- Born: March 13, 1840 Boston, Massachusetts, U.S.
- Died: December 15, 1923 (aged 83) Rochester, New York, U.S.
- Education: Harvard College Harvard Divinity School
- Occupations: Unitarian minister, author
- Spouse: Mary Thorn Lewis ​(m. 1887)​
- Children: 2; Charlotte and Lewis
- Parent(s): Ezra Stiles Gannett Anna Tilden

= William Channing Gannett =

American Unitarian minister (1840–1923)

William Channing Gannett (March 13, 1840 – December 15, 1923) was an American Unitarian minister. He presided at the Unity Church in Saint Paul, Minnesota from 1877 to 1883, and at the First Unitarian Church in Rochester, New York from 1889 to 1908. A noted author and editor of hymnbooks, Gannett was a central figure in the Western Unitarian Conference, which took the liberal side in the Unitarian Church's doctrinal debates of the late 19th century.

==Early life and education==
Gannett was born in Boston in March 1840. He was named after, and baptized by, William Ellery Channing, "founder of American Unitarianism". Gannett's father, Ezra Stiles Gannett, was a longtime associate of Channing and, in 1842, succeeded him as minister at Boston's Federal Street Church. Gannett's mother, Anna Tilden, died in childbirth in 1846.

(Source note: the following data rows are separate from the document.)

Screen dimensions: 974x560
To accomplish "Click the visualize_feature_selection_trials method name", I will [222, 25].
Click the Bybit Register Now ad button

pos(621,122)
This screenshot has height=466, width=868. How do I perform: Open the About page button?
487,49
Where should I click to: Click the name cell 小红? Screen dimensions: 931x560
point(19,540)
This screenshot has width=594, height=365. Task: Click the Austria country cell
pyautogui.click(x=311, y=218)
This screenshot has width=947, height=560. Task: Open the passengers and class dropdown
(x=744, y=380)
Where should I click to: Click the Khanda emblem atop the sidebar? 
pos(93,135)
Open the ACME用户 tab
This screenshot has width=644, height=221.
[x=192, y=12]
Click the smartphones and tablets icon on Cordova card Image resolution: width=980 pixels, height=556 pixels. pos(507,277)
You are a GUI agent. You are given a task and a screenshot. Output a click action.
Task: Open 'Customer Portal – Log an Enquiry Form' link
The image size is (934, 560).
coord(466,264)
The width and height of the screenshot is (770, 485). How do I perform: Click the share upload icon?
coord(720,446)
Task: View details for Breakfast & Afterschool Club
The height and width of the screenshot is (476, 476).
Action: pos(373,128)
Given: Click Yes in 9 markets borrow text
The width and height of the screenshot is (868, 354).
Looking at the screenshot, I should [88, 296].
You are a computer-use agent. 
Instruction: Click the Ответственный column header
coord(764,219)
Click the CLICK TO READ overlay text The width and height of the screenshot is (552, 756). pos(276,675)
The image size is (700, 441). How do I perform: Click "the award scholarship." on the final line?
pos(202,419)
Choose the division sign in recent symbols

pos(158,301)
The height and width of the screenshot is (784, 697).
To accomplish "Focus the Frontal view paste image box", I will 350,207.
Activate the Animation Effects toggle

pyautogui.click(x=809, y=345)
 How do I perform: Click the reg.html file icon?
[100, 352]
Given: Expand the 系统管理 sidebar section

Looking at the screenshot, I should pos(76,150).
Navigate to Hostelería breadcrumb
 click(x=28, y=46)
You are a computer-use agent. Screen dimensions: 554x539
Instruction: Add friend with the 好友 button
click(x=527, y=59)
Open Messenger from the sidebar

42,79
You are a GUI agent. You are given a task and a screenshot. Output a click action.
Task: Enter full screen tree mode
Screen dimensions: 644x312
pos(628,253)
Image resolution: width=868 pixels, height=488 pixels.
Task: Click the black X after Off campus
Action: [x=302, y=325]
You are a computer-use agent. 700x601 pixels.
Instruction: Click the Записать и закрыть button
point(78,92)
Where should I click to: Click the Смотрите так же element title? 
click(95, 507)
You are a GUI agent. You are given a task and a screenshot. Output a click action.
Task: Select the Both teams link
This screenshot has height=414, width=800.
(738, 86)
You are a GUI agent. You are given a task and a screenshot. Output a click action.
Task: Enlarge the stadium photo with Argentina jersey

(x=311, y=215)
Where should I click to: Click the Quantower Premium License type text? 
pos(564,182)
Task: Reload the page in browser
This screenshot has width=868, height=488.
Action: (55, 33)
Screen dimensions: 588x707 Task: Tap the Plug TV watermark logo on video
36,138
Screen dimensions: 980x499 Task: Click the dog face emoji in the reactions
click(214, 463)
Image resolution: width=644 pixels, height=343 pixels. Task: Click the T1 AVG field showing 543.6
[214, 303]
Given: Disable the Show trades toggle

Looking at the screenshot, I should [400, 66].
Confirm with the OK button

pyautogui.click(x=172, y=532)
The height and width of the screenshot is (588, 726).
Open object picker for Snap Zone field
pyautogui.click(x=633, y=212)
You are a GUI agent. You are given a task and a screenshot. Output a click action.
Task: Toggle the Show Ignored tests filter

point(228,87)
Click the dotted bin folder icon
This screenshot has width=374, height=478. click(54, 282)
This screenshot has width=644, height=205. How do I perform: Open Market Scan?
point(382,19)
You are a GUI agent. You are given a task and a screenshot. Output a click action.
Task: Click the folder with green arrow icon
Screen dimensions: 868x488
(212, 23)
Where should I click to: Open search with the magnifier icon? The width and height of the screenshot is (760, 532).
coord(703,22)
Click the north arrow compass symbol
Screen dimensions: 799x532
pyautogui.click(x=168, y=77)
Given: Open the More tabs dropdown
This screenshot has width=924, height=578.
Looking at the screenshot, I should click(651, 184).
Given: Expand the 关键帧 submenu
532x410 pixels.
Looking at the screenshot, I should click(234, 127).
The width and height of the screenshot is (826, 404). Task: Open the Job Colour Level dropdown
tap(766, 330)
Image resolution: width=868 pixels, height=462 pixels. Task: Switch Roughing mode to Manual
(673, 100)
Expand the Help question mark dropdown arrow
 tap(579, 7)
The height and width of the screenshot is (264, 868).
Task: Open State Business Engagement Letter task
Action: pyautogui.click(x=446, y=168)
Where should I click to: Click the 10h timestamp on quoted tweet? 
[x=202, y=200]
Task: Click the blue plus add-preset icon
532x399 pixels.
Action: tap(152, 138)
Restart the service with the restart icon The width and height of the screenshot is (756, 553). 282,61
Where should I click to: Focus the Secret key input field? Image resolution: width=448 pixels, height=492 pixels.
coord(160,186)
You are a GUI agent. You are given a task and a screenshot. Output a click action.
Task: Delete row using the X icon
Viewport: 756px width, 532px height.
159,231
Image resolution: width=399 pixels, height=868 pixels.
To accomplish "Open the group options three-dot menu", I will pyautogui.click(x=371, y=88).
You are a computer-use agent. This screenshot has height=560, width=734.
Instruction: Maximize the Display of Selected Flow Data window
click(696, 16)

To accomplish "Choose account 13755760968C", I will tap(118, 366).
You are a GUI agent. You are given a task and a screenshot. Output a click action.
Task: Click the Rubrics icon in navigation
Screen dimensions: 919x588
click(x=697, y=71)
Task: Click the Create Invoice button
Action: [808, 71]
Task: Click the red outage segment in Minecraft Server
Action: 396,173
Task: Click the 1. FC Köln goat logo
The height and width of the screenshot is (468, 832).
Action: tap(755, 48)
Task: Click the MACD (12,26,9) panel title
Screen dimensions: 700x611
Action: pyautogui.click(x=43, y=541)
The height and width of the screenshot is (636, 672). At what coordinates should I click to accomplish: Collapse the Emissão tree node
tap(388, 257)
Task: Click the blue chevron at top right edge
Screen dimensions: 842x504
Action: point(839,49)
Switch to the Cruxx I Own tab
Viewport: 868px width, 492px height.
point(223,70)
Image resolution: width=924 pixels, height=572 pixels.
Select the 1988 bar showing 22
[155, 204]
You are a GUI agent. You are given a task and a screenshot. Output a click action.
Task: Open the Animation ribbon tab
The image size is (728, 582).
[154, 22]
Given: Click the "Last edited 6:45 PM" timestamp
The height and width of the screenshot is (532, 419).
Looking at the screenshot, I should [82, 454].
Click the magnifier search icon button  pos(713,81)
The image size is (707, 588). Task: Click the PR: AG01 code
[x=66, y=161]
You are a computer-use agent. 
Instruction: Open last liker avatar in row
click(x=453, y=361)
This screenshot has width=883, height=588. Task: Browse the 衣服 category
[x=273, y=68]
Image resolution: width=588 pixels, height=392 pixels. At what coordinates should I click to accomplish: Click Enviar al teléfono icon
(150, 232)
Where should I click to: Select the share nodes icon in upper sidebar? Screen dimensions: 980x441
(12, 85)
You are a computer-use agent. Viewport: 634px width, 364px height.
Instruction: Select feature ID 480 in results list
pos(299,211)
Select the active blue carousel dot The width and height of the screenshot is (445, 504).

A year after graduating in 1860 with an AB degree from Harvard College, Gannett enrolled at Harvard Divinity School. But he soon left to work on the Sea Islands of South Carolina for the New England Freedmen's Society. He organized a school and managed a plantation where he sought to demonstrate that "illiterate black freedmen would work without the incentive of the lash". After travelling with his father in Europe in 1865–66, Gannett returned to Harvard Divinity School to graduate in 1868.

==Career==
His first parish was in Milwaukee, "then a Western town of muddy streets and wooden sidewalks". Gannett aligned himself with the Western Unitarian Conference (WUC), which represented the liberal wing of the Unitarian Church. The WUC clashed with the more conservative American Unitarian Association based in the East.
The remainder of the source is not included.